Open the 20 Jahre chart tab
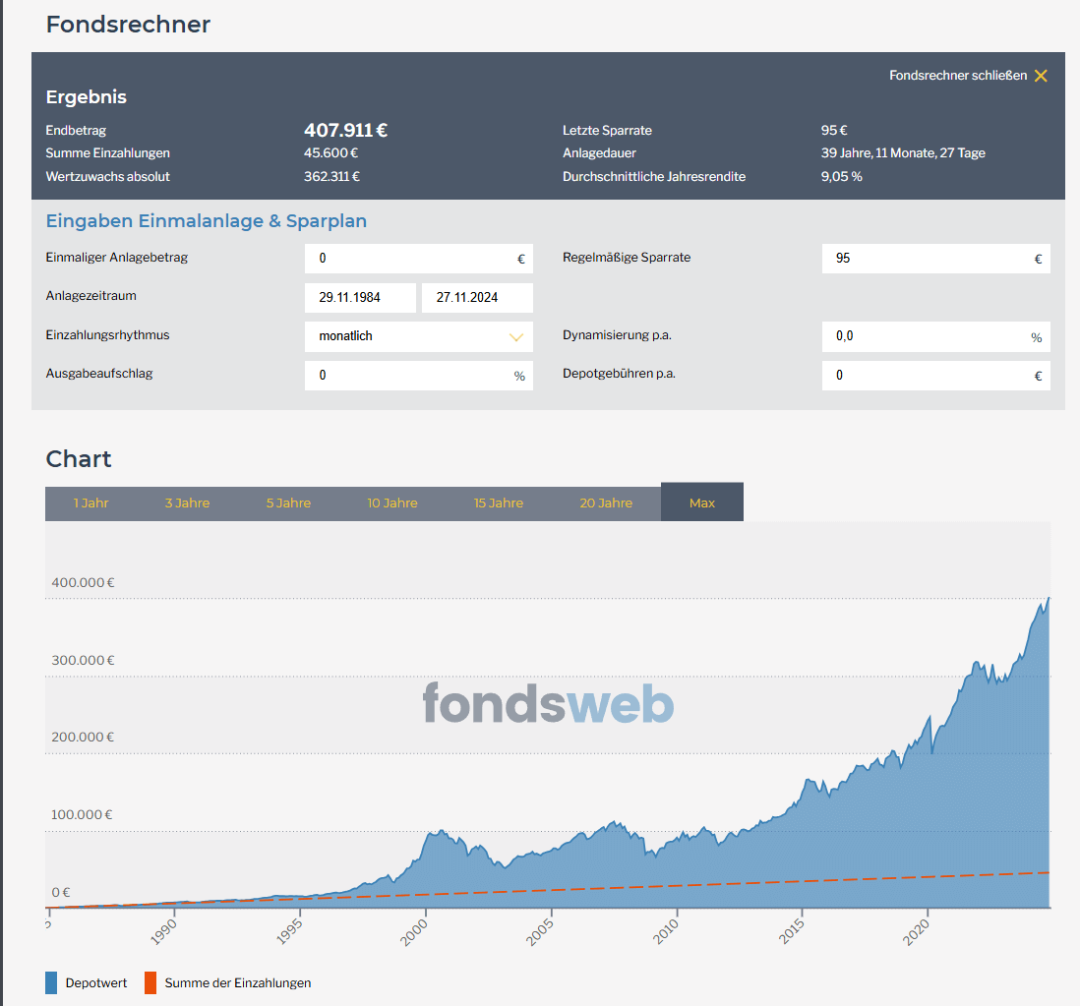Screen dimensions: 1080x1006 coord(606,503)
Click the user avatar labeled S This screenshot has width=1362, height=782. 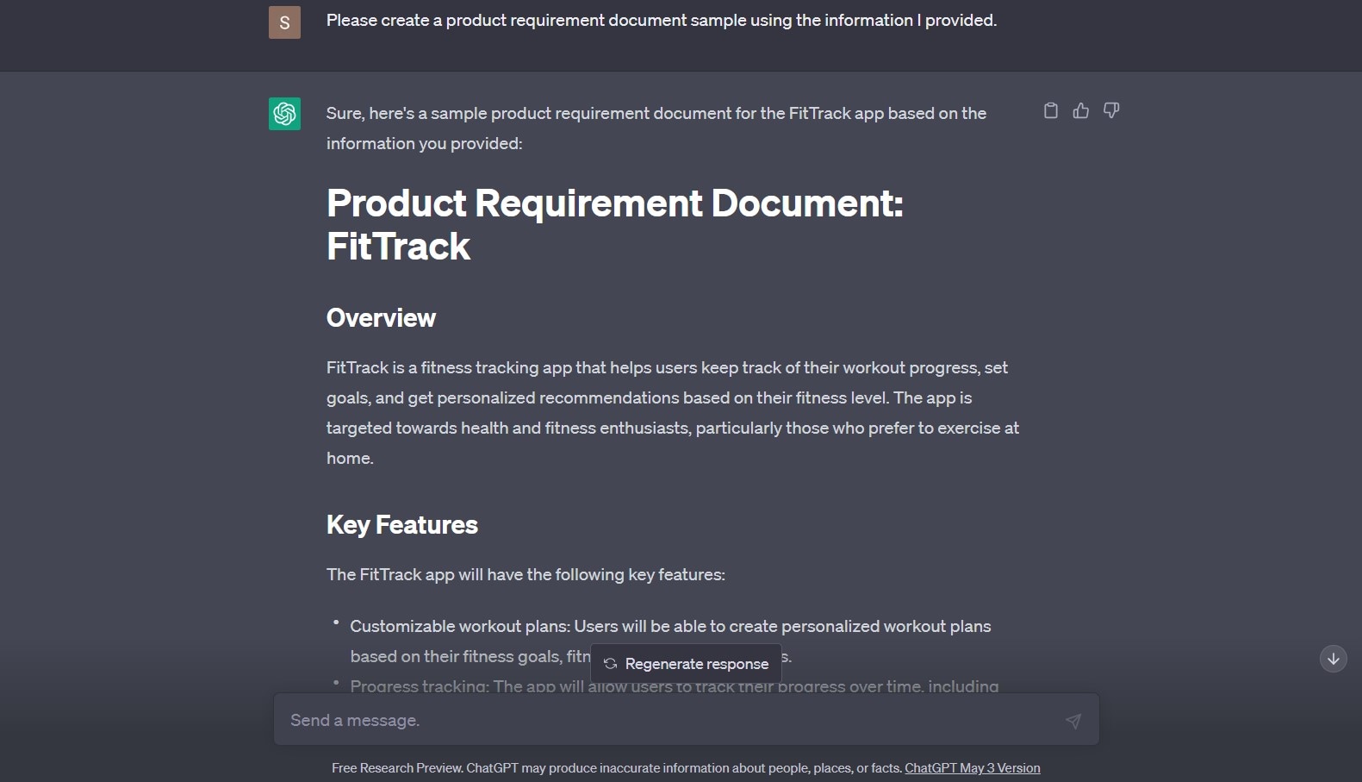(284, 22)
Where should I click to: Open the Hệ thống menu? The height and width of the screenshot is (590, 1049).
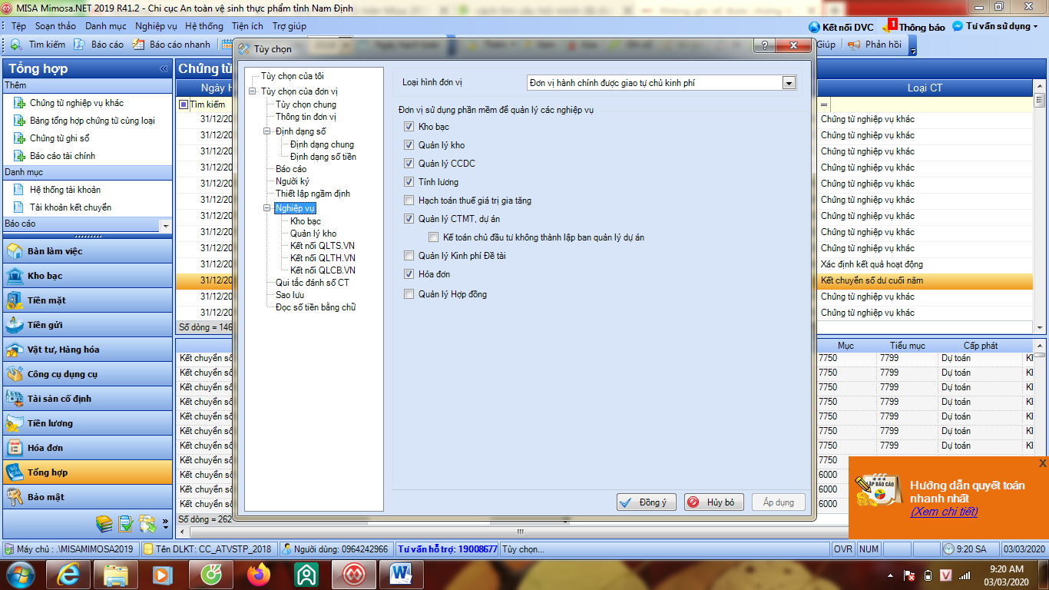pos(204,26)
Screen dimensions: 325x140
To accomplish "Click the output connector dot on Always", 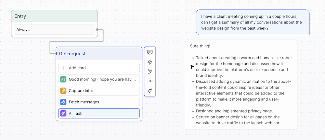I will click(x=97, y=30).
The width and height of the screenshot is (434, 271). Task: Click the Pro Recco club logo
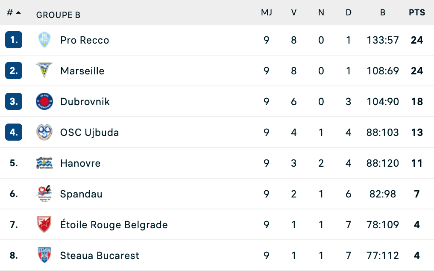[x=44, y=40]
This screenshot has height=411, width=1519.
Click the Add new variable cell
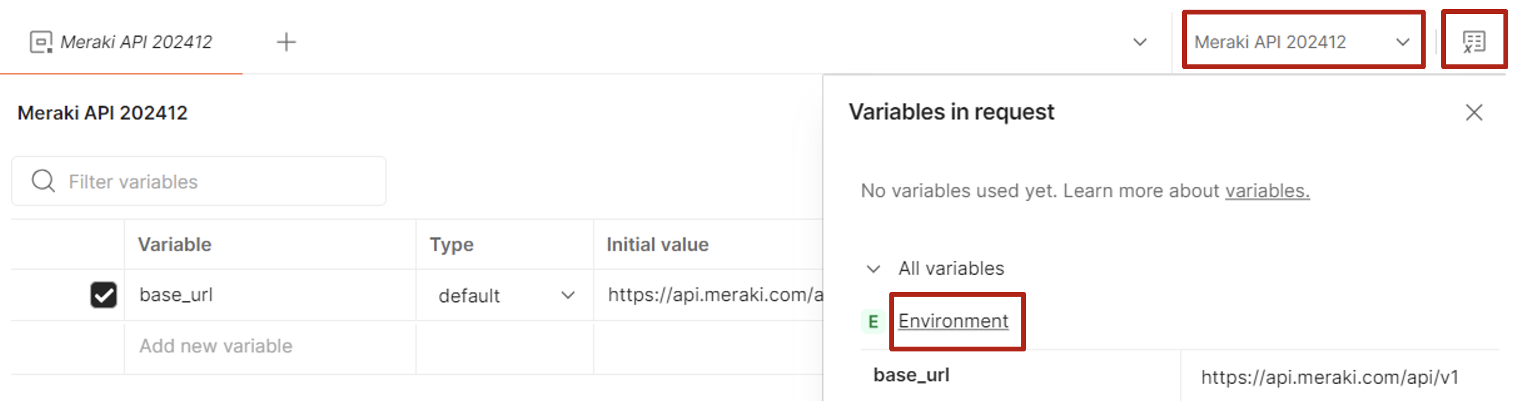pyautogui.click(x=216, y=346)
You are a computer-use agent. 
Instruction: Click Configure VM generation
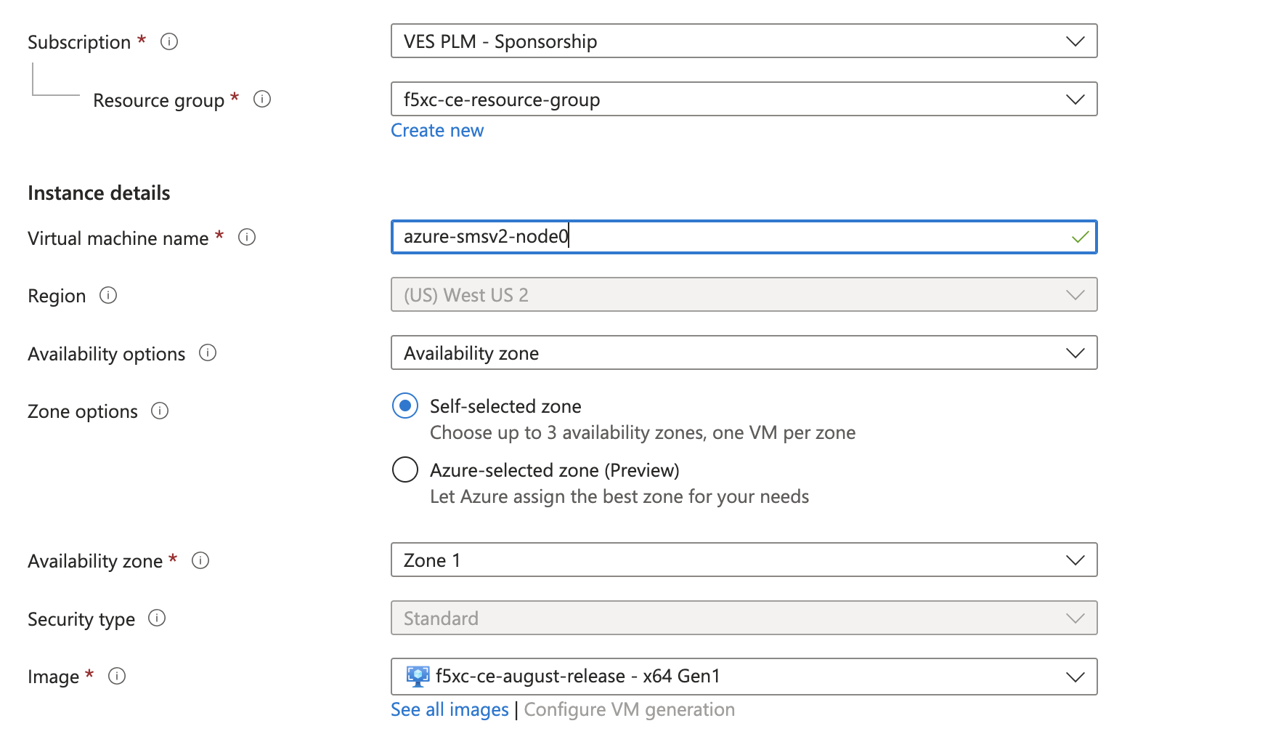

◇ ◇ ◇

_Work order:_
Please copy the lines exactly, beginning at the one containing "Click the Add new variable cell" and ending at the last line of the records above, both included, with the pictures left out.

_Answer for the task:_
Click the Add new variable cell
pyautogui.click(x=216, y=346)
You are a computer-use agent. 
Instruction: Click Configure VM generation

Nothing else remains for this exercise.